Accattoni, a Rovereto cacciati 32 romeni

Disturbati dalle continue verifiche di vigili urbani e polizia - grazie a un regolamento asburgico - il gruppo ha lasciato la città



ROVERETO. Del folto gruppo di romeni che per mesi hanno battuto il centro città improvvisandosi in attività ai limiti del lecito, dal parcheggiatore al musicista di strada all’accattone finto invalido, non ne è rimasto neanche uno. Nel giro di un mese i 32 stranieri - tanti sono quelli identificati - sono stati sottoposti a ripetuti controlli che li hanno scoraggiati a frequentare Rovereto. La cosiddetta “ordinanza Valduga”, emessa dall’ex sindaco a fine mandato, non c’entra nulla, anche perché una recente sentenza della Corte Costituzionale ha di fatto cancellato i presupposti normativi su cui il provvedimento antiaccattoni si fondava. «Abbiamo invece impiegato - spiega il sindaco Andrea Miorandi - un vecchio regolamento asburgico di polizia urbana, che risale al 1916, e ci permette di sanzionare l’accattonaggio molesto».

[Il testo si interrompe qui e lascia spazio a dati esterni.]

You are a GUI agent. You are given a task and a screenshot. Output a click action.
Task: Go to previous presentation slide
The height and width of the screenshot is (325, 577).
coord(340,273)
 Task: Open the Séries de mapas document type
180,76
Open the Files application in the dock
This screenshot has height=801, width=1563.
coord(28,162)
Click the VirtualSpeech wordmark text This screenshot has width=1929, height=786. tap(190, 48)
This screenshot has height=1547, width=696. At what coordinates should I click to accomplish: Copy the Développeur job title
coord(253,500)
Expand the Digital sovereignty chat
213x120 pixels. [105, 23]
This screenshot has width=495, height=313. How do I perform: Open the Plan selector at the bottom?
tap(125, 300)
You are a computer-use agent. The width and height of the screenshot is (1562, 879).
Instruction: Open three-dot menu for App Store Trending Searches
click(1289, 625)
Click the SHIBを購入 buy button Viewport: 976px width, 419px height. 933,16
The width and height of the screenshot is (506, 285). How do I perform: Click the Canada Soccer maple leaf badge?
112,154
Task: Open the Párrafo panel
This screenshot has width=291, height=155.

Così dalla fine di marzo gli uomini del commissariato e la polizia municipale hanno intensificato la rete dei controlli. Una decisione presa dal Tavolo per la sicurezza in base alle segnalazioni dei cittadini, infastiditi dalla pressante richiesta di denaro da parte dei questuanti. I quali non si limitavano a chiedere la carità, ma a volte riuscivano a sfilare il portafoglio o la borsetta a qualche ingenuo passante. Sei o sette del gruppo sono stati denunciati per furto, mentre altre sanzioni sono state elevate al gruppetto di lavavetri che stazionava all’incrocio di via Cavour (per intralcio al traffico), al quale sono stati sequestrati i “ferri del mestiere” (tergicristalli a mano, secchi e spugne). Nemmeno la notte era tranquilla, per la trentina di romeni - comunitari, dunque impossibili da espellere per decreto -: i controlli li hanno sorpresi a dormire in case e fabbriche abbandonate (dall’ex casa cantoniera di via Brennero al parco di Santa Maria, dalle panchine di via Lungo Leno alla stazione di Mori Ferrovia).

Una “moral dissuasion” che ha snervato il numeroso gruppo, costretto a perdere ore per i verbali, per le fotosegnalazioni, per rispondere alle domande di vigili e poliziotti. Dal 26 di aprile sono spariti dalla città. Solo uno è stato rivisto ieri, nei pressi del mercato, ma è sparito quando ha notato i vigili alle proprie calcagna. «Ci risulta - aggiunge Miorandi - che si siano spostati a Riva e Trento. Ma la nostra non è solo un’azione repressiva. Assieme all’assessore Fabrizio Gerola stiamo dando risposta a chi vuole riscattarsi. Hanno già aderito sei ragazzi africani: stanno imparando un mestiere, ora riparano biciclette. Comunque non esiste alcun racket : il supposto “capo” del gruppo, controllato più volte, aveva con sè pochi spiccioli».